- Version:
- 0.9.15
- Copyright © 2007-12 Andrea Vedaldi and Brian Fulkerson
- Copyright © 2012 The VLFeat Team
The VLFeat C library implements popular computer vision algorithms, with a special focus on feature detectors and descriptors. Applications range from wide-baseline matching to image classification and object detection. VLFeat aims to be simple to use, portable, and thoroughly documented.
Contents
- Introduction
- Computer vision algorithms
- Covariant image frames detector
- Gaussian Scale Space
- Dense Scale Invariant Feature Transform (DSIFT)
- Maximally Stable Extremal Regions
- K-means clustering
- Integer K-means (IKM)
- Hierarchical Integer K-means (HIKM)
- Agglomerative Information Bottleneck (AIB)
- KD-trees and forests
- Homogeneous kernel map
- PEGASOS SVM solver
- Simple Linear Iterative Clustering (SLIC)
- Quick shift image segmentation
- Support functionalities
- Design
- Developer manual
- Glossary
Introduction
The VLFeat project is a collaborative effort started in 2007 by Andrea Vedaldi and Brian Fulkerson at the University of California at Los Angeles and now developed by the VLFeat Team. The project includes the development of a C library, implementing a number of popular computer vision algorithms, as well as wrappers for scripting languages such as MATLAB.
The reference documentation of the algorithms implemented in VLFeat is contained in this manual, describing the C API. Other documentation (for example the help built into VLFeat MATLAB functions) does not contain a similarly complete and detailed description.
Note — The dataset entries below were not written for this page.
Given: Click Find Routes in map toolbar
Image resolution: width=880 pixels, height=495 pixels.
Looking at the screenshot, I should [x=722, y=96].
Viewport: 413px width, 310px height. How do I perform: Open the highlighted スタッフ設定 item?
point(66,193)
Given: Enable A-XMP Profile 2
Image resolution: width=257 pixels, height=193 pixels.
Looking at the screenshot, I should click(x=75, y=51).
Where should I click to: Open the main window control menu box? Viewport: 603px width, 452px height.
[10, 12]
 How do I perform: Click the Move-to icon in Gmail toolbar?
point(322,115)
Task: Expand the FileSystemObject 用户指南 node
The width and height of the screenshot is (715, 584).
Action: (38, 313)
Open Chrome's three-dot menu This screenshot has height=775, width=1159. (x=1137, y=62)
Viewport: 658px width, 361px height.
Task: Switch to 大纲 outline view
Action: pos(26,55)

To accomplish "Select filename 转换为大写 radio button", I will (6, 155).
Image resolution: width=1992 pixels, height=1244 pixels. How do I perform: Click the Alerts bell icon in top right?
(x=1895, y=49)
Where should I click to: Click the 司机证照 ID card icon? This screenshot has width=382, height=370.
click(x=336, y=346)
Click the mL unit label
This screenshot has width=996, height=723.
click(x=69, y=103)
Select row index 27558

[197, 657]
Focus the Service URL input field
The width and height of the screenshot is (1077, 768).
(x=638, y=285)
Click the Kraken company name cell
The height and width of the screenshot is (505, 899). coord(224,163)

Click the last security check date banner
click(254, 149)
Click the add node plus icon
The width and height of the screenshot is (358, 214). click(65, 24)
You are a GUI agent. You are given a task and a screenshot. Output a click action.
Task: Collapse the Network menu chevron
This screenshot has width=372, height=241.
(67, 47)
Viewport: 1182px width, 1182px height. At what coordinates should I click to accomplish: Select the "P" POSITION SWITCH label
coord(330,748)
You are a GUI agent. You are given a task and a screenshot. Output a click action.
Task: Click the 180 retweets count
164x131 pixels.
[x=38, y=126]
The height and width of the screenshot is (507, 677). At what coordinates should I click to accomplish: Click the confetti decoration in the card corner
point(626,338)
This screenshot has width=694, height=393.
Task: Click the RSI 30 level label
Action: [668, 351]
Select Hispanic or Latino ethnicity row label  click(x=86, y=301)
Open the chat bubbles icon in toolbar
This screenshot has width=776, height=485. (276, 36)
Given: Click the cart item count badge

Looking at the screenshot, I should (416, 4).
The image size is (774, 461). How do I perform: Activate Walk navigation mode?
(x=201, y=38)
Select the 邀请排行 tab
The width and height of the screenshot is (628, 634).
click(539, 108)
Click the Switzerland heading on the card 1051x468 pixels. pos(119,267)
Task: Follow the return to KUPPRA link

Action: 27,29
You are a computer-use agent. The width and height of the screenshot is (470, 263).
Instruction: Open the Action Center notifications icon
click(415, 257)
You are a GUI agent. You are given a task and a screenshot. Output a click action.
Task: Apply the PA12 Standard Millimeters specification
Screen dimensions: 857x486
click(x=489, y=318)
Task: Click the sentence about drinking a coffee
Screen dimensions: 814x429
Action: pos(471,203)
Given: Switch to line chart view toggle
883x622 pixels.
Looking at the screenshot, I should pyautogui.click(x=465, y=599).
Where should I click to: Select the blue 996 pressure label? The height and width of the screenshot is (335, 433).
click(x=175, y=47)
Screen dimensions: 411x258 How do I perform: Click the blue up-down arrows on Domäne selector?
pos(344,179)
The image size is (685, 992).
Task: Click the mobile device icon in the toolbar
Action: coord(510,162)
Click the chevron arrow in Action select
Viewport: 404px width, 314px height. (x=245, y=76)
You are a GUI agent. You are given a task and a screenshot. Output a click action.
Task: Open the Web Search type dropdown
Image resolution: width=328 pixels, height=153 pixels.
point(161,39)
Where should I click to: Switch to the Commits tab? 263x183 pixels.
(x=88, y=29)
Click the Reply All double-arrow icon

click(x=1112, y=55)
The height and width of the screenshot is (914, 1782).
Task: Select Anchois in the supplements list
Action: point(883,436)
Using the library from a C program is for the most part obvious from the examples included in the descriptions of the various algorithms (see the Contents for a list). The general design of the library (including for example the handling of errors and the ownership conventions for allocated objects) is descried in Design. Further information for the library developers is described in the Developer manual.